- **Data records**:
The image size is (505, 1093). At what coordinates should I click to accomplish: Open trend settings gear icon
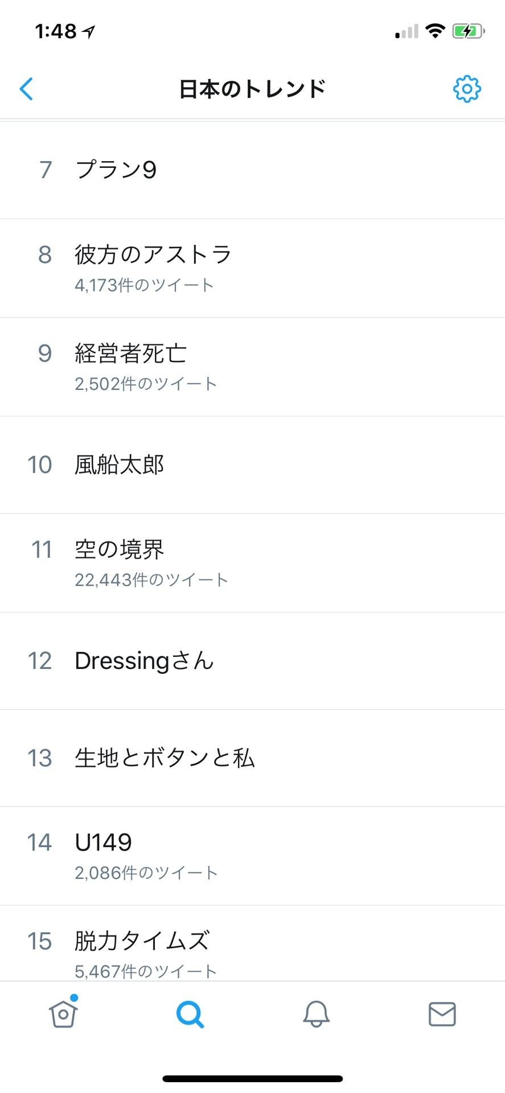[467, 89]
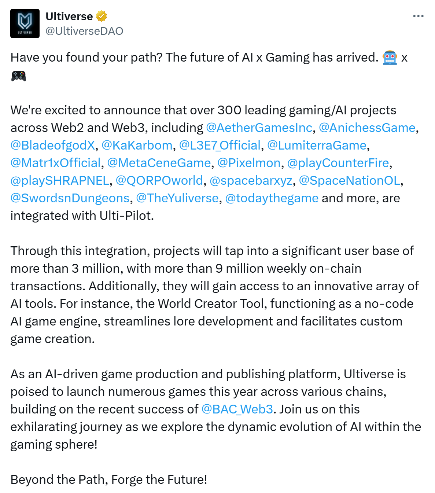The height and width of the screenshot is (493, 435).
Task: Click the @QORPOworld mention
Action: 159,180
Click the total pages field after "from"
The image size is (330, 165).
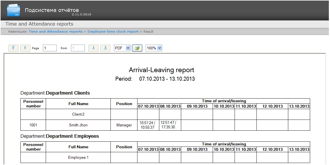coord(78,48)
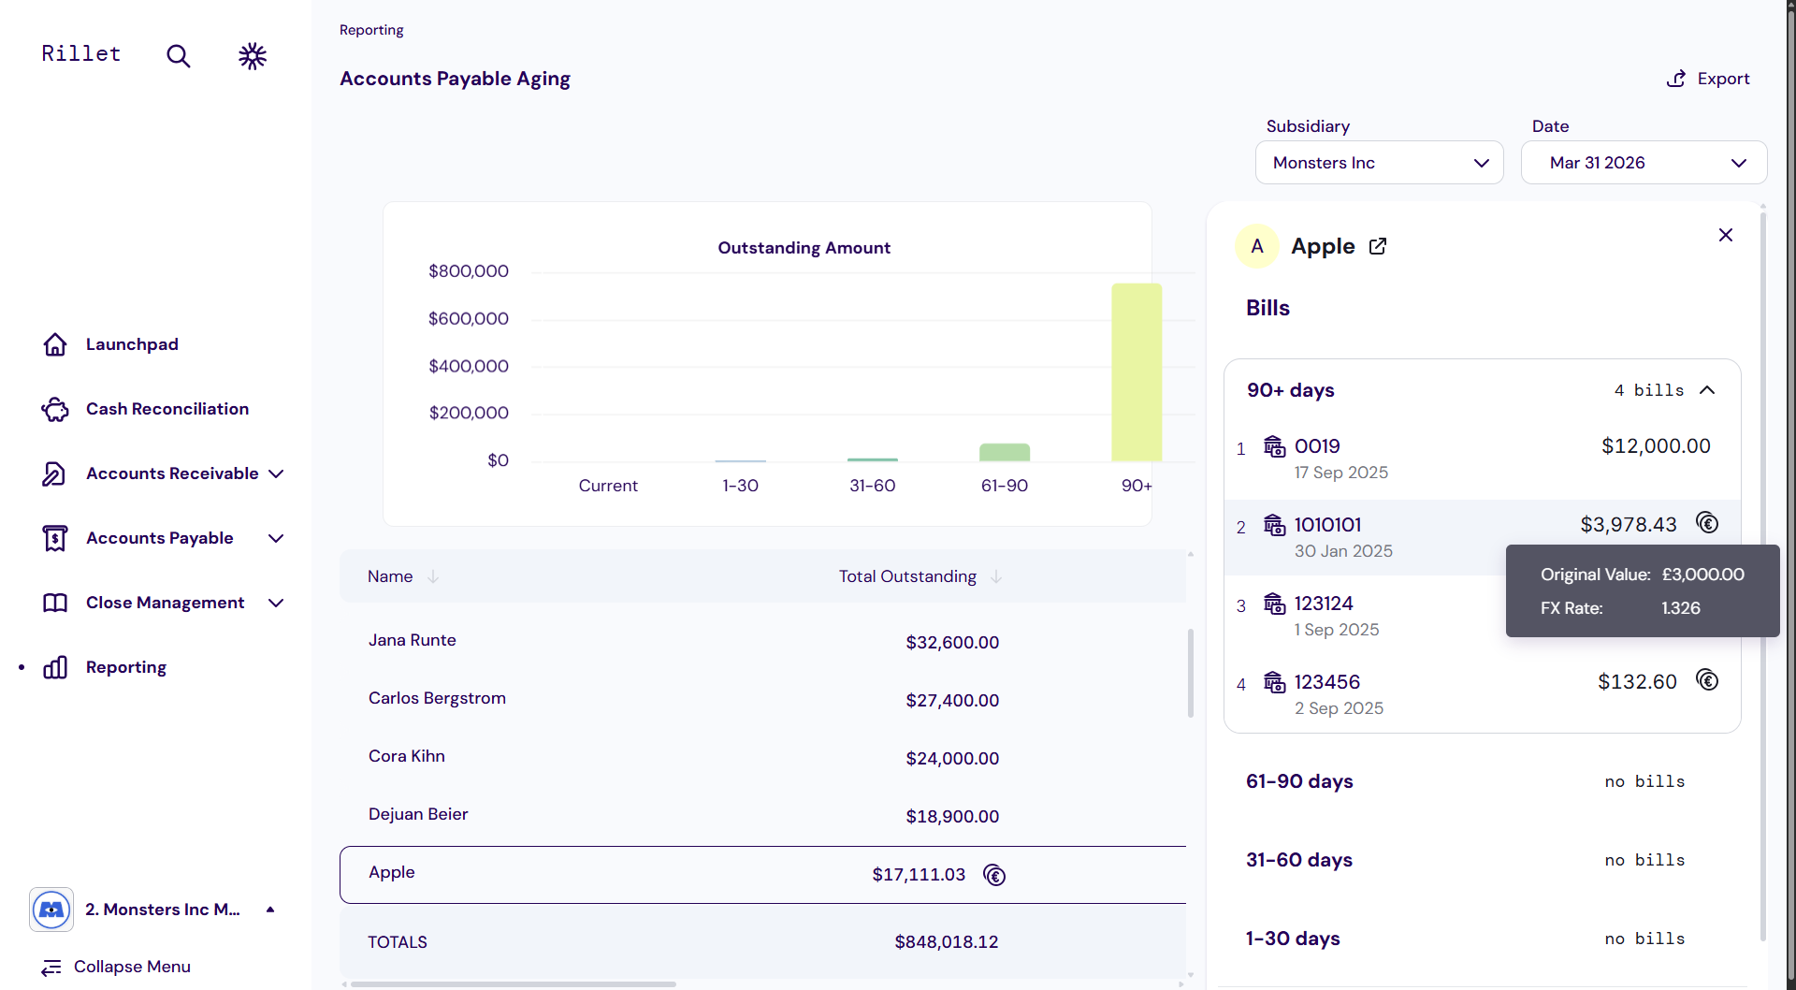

- **What to produce**: Without the pictures, give back the entries exactly.

- **Exercise output**:
The image size is (505, 1093). At what coordinates should I click to accomplish: Open trend settings gear icon
[467, 89]
The height and width of the screenshot is (493, 435).
Task: Click the @QORPOworld mention
Action: 159,180
Click the total pages field after "from"
The image size is (330, 165).
coord(78,48)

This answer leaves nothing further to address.